Eduardo González Viaña.
El primer poeta que conocí no parecía un poeta sino un torero. Mientras lo anunciaban para hacer una lectura, buscaba
entre el público a una chica guapa, le sonreía, le dedicaba uno de sus poemas como quien le tira la capa, y cualquiera podía pensar que iba a irse volando con ella. Con la capa.
Tenía Marco Antonio Corcuera 40 años, un terno plomo, una camisa blanca, creo que también un clavel en la solapa y una corbata negra, pero era tal su flacura que tan sólo se le recordaba la corbata negra. El saco plomo le flotaba en el aire.
Creo que hasta los zapatos –marrones, evangelistas- se quedaban sin él. Se me ocurre ahora pensar que ayunaba para semejarse a Vallejo y que cultivaba esa magrura para que de él solamente quedaran en la audiencia el recuerdo un tic nervioso y una voz nasal que iba repitiendo que “Debajo del árbol/ otea la rama./ Corazón tendido / como una baraja.”
Tenía éxito. Su poesía lo rodeaba de un halo que lo hacía parecer diferente e inquietante. Estoy hablando de la primera vez que lo vi como un poeta, y lo recuerdo flotando a las siete de la noche en torno de la plaza de armas de Cajamarca y rodeado por un grupo de muchachas muy guapas.

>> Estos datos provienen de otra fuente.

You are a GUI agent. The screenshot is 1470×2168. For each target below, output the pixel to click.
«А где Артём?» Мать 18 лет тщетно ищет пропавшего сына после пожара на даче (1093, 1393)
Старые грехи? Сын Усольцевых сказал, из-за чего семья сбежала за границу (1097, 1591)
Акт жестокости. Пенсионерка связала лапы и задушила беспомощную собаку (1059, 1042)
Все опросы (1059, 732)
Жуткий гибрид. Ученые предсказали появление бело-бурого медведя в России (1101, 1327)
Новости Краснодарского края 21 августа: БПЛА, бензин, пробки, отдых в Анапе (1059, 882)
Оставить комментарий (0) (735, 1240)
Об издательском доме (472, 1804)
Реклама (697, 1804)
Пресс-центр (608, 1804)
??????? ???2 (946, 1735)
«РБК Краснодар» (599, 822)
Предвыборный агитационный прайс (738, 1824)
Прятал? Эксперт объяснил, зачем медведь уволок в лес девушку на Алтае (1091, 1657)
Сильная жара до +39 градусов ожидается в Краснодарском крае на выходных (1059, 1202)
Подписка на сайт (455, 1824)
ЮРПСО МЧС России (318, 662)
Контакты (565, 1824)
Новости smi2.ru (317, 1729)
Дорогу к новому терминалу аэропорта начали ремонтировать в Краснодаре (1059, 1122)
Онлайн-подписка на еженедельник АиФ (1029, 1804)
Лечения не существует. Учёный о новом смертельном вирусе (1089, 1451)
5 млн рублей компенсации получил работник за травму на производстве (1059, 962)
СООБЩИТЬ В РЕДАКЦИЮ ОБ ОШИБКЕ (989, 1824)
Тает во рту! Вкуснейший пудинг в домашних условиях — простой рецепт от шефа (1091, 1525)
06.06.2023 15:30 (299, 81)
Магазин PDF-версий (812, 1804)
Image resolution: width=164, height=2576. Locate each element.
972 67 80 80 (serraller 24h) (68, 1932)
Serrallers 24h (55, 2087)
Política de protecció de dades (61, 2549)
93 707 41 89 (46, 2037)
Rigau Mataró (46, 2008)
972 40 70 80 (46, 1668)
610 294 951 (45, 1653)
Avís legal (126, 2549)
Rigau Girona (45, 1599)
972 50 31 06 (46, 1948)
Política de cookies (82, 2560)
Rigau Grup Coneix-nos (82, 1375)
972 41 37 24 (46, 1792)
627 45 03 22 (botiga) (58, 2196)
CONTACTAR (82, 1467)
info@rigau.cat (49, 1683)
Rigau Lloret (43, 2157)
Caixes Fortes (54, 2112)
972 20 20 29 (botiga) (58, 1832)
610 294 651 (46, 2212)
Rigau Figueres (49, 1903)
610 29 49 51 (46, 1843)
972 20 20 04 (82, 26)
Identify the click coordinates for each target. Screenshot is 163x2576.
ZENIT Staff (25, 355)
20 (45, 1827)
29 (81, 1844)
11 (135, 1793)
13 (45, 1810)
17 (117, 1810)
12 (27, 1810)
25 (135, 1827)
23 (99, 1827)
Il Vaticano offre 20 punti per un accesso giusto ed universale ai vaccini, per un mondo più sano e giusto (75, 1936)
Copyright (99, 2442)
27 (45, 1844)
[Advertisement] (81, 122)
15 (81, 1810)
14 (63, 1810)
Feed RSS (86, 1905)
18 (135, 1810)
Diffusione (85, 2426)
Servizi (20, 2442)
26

No sé si yo tenía 8 o 10 años, pero estaba viajando con mi padre a un fundo agrícola que él poseía en los andes peruanos y nos habíamos detenido antes en la ciudad del Cumbe para escuchar el recital poético de Marco Antonio. El poeta viajaba con nosotros porque, además de primo de mi padre, era uno de los abogados de su estudio.
-Papá, ¿por qué camina mi tío rodeado por todas esas chicas?- pregunté con un poco de envidia.
-Por una buena razón, hijo. Es un poeta- fue su respuesta y también una buena razón para que toda la vida y sin ningún éxito me decidiera a emularlo.
Poesía es lo que más ha hecho Marco Antonio. Además de la suya, se ha pasado cincuenta años editando “Cuadernos trimestrales de poesía”, una revista que ha dado la vuelta al mundo y que ha contado entre sus colaboradores, además de los más importantes poetas peruanos, a líridas como Octavio Paz y Pablo Neruda. Puede decirse, además, que en los tiempos de la censura y el silencio forzado de la España de Franco, la editorial Losada, en Buenos Aires, Argentina, y los “Cuadernos Trimestrales” en Trujillo, Perú, fueron los portavoces de las nuevas y mayores creaciones poéticas en el idioma castellano.
Junto con ello, Corcuera estableció en 1960 un premio quinquenal llamado “El Poeta Joven del Perú” destinado a descubrir y consagrar a los creadores que todavía no hubieran llegado a los 30 años. Entre los nombres que ese concurso ha dado a conocer se hallan los de Javier Heraud, César Calvo, José Watanabe, Antonio Cillóniz, Beethoven Medina., Luis Eduardo García y Manuel Ibáñez Rossaza, entre otros.
Una docena de títulos hacen su propia bibliografía, y entre ellos sobresalen “Semilla en el paisaje”, “Sendero junto al trino” y “La luz incorporada”. Hasta hoy nos hemos quedado esperando unas voluminosas obras completas que iban a ser la vibrante celebración de sus ochenta. Se las vimos y leímos en prueba de imprenta, pero el rigor autocrítico del poeta ha detenido su lanzamiento.
“Debajo del árbol/ la sombra se duerme./ Corazón tendido/ sobre la corriente” Generosos amigos comunes como los doctores Víctor Julio Ortecho y Hillmer Zegarra me acaban de llamar por teléfono desde el Perú para informarme que el poeta ha sufrido un infarto cerebral–ahora tiene 82 años- y está recluido en una clínica en un proceso que todavía no tiene pronóstico.
Por eso estoy recordando uno de sus poemas y le acabo de escribir una carta pidiéndole que no se duerma y que navegue contra la corriente. Le he solicitado que se levante y que no olvide que en las próximas semanas ambos estaremos de cumpleaños. Le he hecho saber que llegaré en diciembre para presentar un nuevo libro que me está publicando la editorial “Alfaguara” y que deseo que me acompañe en ese acto.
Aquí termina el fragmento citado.